• [The problem] Please give the data again in full, precisely as it is written.

• [Exercise data]
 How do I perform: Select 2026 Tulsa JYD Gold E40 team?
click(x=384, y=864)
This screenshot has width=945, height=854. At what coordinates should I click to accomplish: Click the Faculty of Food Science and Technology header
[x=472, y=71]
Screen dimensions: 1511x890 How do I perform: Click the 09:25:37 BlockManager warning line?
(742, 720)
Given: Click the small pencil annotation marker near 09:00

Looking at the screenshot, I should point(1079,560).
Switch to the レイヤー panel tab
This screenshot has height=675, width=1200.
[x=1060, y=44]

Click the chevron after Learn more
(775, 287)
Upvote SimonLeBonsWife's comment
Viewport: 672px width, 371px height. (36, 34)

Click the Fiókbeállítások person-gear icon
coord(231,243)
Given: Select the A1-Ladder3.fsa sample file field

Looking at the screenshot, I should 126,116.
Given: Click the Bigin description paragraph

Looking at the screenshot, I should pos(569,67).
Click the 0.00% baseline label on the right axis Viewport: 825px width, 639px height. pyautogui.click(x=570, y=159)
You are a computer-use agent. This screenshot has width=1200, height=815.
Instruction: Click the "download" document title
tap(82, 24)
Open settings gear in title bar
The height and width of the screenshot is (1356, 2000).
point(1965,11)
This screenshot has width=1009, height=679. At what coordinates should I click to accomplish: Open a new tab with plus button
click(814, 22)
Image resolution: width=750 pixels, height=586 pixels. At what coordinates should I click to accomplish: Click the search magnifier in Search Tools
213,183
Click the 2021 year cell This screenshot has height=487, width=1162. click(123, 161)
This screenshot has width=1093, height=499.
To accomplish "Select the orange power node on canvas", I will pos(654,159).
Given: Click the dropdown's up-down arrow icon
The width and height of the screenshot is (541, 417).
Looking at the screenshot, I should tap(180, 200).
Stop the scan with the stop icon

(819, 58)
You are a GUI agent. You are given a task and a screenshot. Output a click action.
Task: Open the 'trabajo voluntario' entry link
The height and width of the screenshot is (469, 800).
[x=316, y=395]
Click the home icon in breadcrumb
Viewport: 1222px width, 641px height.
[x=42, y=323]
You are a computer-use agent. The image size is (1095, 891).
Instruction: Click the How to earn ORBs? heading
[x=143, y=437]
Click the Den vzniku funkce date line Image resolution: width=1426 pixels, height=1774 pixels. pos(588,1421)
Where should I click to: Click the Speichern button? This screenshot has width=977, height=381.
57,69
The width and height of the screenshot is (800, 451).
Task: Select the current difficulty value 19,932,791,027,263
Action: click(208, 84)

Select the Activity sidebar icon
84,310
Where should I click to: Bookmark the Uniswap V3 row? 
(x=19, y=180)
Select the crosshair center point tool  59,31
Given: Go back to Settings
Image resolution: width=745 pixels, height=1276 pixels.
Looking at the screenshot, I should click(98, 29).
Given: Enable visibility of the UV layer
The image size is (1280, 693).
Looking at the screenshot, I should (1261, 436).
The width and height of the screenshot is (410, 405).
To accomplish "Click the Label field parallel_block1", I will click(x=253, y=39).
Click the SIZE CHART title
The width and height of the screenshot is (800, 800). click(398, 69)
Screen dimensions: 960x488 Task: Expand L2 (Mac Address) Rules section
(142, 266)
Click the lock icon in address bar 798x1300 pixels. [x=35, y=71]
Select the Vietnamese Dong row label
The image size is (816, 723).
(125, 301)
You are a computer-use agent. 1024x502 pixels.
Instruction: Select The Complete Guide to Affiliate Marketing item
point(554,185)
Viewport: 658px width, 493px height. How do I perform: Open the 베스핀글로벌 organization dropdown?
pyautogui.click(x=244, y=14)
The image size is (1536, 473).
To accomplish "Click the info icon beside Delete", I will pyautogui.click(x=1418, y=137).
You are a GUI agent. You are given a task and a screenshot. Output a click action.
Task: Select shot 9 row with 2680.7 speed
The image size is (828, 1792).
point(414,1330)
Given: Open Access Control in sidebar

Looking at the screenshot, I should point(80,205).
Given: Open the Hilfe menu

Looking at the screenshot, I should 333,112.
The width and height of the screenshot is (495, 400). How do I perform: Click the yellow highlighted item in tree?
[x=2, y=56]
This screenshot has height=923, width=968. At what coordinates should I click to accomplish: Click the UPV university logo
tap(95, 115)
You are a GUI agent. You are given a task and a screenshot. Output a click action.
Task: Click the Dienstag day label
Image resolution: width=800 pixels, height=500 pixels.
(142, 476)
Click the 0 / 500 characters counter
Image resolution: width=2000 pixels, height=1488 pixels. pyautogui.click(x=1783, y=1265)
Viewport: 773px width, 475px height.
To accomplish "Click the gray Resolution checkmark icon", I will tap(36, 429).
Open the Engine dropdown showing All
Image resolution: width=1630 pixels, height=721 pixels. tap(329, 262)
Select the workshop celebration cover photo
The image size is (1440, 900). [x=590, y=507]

• [Completed exercise]
 How do I perform: Select 2026 Tulsa JYD Gold E40 team?
click(x=384, y=864)
This screenshot has width=945, height=854. At what coordinates should I click to accomplish: Click the Faculty of Food Science and Technology header
[x=472, y=71]
Screen dimensions: 1511x890 How do I perform: Click the 09:25:37 BlockManager warning line?
(742, 720)
Given: Click the small pencil annotation marker near 09:00

Looking at the screenshot, I should point(1079,560).
Switch to the レイヤー panel tab
This screenshot has height=675, width=1200.
[x=1060, y=44]

Click the chevron after Learn more
(775, 287)
Upvote SimonLeBonsWife's comment
Viewport: 672px width, 371px height. (36, 34)

Click the Fiókbeállítások person-gear icon
coord(231,243)
Given: Select the A1-Ladder3.fsa sample file field

Looking at the screenshot, I should 126,116.
Given: Click the Bigin description paragraph

Looking at the screenshot, I should pos(569,67).
Click the 0.00% baseline label on the right axis Viewport: 825px width, 639px height. pyautogui.click(x=570, y=159)
You are a computer-use agent. This screenshot has width=1200, height=815.
Instruction: Click the "download" document title
tap(82, 24)
Open settings gear in title bar
The height and width of the screenshot is (1356, 2000).
point(1965,11)
This screenshot has width=1009, height=679. At what coordinates should I click to accomplish: Open a new tab with plus button
click(814, 22)
Image resolution: width=750 pixels, height=586 pixels. At what coordinates should I click to accomplish: Click the search magnifier in Search Tools
213,183
Click the 2021 year cell This screenshot has height=487, width=1162. click(123, 161)
This screenshot has width=1093, height=499.
To accomplish "Select the orange power node on canvas", I will pos(654,159).
Given: Click the dropdown's up-down arrow icon
The width and height of the screenshot is (541, 417).
Looking at the screenshot, I should tap(180, 200).
Stop the scan with the stop icon

(819, 58)
You are a GUI agent. You are given a task and a screenshot. Output a click action.
Task: Open the 'trabajo voluntario' entry link
The height and width of the screenshot is (469, 800).
[x=316, y=395]
Click the home icon in breadcrumb
Viewport: 1222px width, 641px height.
[x=42, y=323]
You are a computer-use agent. The image size is (1095, 891).
Instruction: Click the How to earn ORBs? heading
[x=143, y=437]
Click the Den vzniku funkce date line Image resolution: width=1426 pixels, height=1774 pixels. pos(588,1421)
Where should I click to: Click the Speichern button? This screenshot has width=977, height=381.
57,69
The width and height of the screenshot is (800, 451).
Task: Select the current difficulty value 19,932,791,027,263
Action: click(208, 84)

Select the Activity sidebar icon
84,310
Where should I click to: Bookmark the Uniswap V3 row? 
(x=19, y=180)
Select the crosshair center point tool  59,31
Given: Go back to Settings
Image resolution: width=745 pixels, height=1276 pixels.
Looking at the screenshot, I should click(98, 29).
Given: Enable visibility of the UV layer
The image size is (1280, 693).
Looking at the screenshot, I should (1261, 436).
The width and height of the screenshot is (410, 405).
To accomplish "Click the Label field parallel_block1", I will click(x=253, y=39).
Click the SIZE CHART title
The width and height of the screenshot is (800, 800). click(398, 69)
Screen dimensions: 960x488 Task: Expand L2 (Mac Address) Rules section
(142, 266)
Click the lock icon in address bar 798x1300 pixels. [x=35, y=71]
Select the Vietnamese Dong row label
The image size is (816, 723).
(125, 301)
You are a computer-use agent. 1024x502 pixels.
Instruction: Select The Complete Guide to Affiliate Marketing item
point(554,185)
Viewport: 658px width, 493px height. How do I perform: Open the 베스핀글로벌 organization dropdown?
pyautogui.click(x=244, y=14)
The image size is (1536, 473).
To accomplish "Click the info icon beside Delete", I will pyautogui.click(x=1418, y=137).
You are a GUI agent. You are given a task and a screenshot. Output a click action.
Task: Select shot 9 row with 2680.7 speed
The image size is (828, 1792).
point(414,1330)
Given: Open Access Control in sidebar

Looking at the screenshot, I should point(80,205).
Given: Open the Hilfe menu

Looking at the screenshot, I should 333,112.
The width and height of the screenshot is (495, 400). How do I perform: Click the yellow highlighted item in tree?
[x=2, y=56]
This screenshot has height=923, width=968. At what coordinates should I click to accomplish: Click the UPV university logo
tap(95, 115)
You are a GUI agent. You are given a task and a screenshot. Output a click action.
Task: Click the Dienstag day label
Image resolution: width=800 pixels, height=500 pixels.
(142, 476)
Click the 0 / 500 characters counter
Image resolution: width=2000 pixels, height=1488 pixels. pyautogui.click(x=1783, y=1265)
Viewport: 773px width, 475px height.
To accomplish "Click the gray Resolution checkmark icon", I will tap(36, 429).
Open the Engine dropdown showing All
Image resolution: width=1630 pixels, height=721 pixels. tap(329, 262)
Select the workshop celebration cover photo
The image size is (1440, 900). [x=590, y=507]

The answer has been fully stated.